Appellee replied by letter on May 1, 1975, declining to accept without more the suggested definition. It pointed out that there are many variations in the services offered and the facilities used at food-serving establishments, and that while some may fall within the customary concept of a restaurant, others may not. It concluded by saying that whether a particular establishment "is a restaurant for purposes of section 13(b)(8) depends on the facts in a particular situation." It purported to contemplate that, in apparent contrast to the literal terms of a pre-1974 interpretive regulation, consumption on the premises of all the food sold would not be considered to be an essential characteristic of every establishment qualifying as a restaurant. Without further recourse of any kind to appellee, appellants immediately filed suit in the District Court seeking injunctive relief.
In the District Court the Government moved to dismiss the complaint for want of jurisdiction, asserting that no controversy ripe for resolution had been tendered by reason of the failure of appellant Institute to present more precise factual situations as a basis for the ruling requested. The District Court denied this motion by reference to National Automatic Laundry & Dry Cleaning Council v. Schultz, 443 F2d 689 (DC Cir 1971). It granted, however, the Government's motion for summary judgment addressed to the merits, holding that "plaintiffs have failed to establish that the interpretive ruling and opinion letter challenged herein are plainly unreasonable or in conflict with the intent of Congress." It accordingly denied pending motions for preliminary and permanent injunctive relief and dismissed the complaint with prejudice.
Our vacation of the District Court's order is not by reference to the merits--an issue we do not reach--but because we think the motion to dismiss should have been granted. Unlike the District Court, we do not regard National Automatic Laundry as controlling. The administrative ruling under challenge in that case identified with particularity the nature of the activities declared to be subject to it, and left no room for more precise development or for a different disposition by further administrative examination. It was, in short, quite clear in that case that the administrator had taken a firm and final adverse position with respect to clearly identified activities; and there was no chance that further administrative consideration would have brought about a different result.

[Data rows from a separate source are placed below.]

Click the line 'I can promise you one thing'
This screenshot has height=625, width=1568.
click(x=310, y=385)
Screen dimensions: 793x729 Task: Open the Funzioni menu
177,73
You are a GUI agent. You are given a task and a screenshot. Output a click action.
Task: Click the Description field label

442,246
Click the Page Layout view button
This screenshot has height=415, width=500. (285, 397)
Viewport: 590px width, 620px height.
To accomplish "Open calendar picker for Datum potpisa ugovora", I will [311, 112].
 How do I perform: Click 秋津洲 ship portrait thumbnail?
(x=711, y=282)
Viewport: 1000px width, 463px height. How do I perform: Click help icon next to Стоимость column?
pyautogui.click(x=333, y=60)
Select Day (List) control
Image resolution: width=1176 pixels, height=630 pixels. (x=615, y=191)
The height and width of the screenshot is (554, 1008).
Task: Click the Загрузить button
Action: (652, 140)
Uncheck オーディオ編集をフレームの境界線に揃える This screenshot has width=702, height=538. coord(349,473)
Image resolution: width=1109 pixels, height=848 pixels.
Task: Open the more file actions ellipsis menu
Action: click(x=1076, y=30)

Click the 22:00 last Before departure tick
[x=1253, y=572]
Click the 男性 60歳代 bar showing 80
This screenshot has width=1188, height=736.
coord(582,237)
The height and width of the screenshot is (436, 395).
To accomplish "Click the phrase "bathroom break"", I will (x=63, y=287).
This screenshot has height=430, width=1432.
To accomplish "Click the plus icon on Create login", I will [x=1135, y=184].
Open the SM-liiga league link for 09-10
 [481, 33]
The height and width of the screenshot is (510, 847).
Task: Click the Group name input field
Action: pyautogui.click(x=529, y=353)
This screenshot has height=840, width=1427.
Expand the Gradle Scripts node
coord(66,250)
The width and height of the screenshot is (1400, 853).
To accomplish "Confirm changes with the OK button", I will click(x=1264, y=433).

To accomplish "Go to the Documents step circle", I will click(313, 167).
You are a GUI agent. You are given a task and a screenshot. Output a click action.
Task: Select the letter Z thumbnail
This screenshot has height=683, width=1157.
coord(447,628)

That is not true here. Appellant Institute's request was in the most general terms, and gave no tangible descriptions of the nature of the food service operations sought to be exempted. It presented rather a circumstance of the kind where, as we said in National Automatic Laundry, "... judicial review at too early a stage removes the process of agency refinement, including give-and-take with regulated interests, that is an important part of the life of the agency process." 443 F2d at 703. We read the opinion letter under attack as far from foreclosing the possibility of rulings favorable to appellants with respect to particularized requests. The letter on its face disclaimed inflexibility with respect to the language of the pre-1974 interpretive bulletin, and plainly intimated that establishments where at least a substantial amount of the food was to be consumed off the premises could still qualify as a restaurant. It was implicit with invitation to seek further administrative guidance on the basis of specific facts--an invitation which was in fact made explicit by representations made to us at oral argument by Government counsel as to appellee's continuing readiness to provide such guidance.
Under these circumstances we think that, as the Supreme Court said in Toilet Goods Association v. Gardner, 387 US 158, 164 (1967), judicial review "is likely to stand on a much surer footing in the context of specific application...." In the face of the flexibility readily discernible from the opinion letter, we think appellants were premature in their immediate recourse to the District Court, and that there was in this instance an unacceptably early rejection of the potentialities of the administrative process for either the accomodation or clarification of disputes.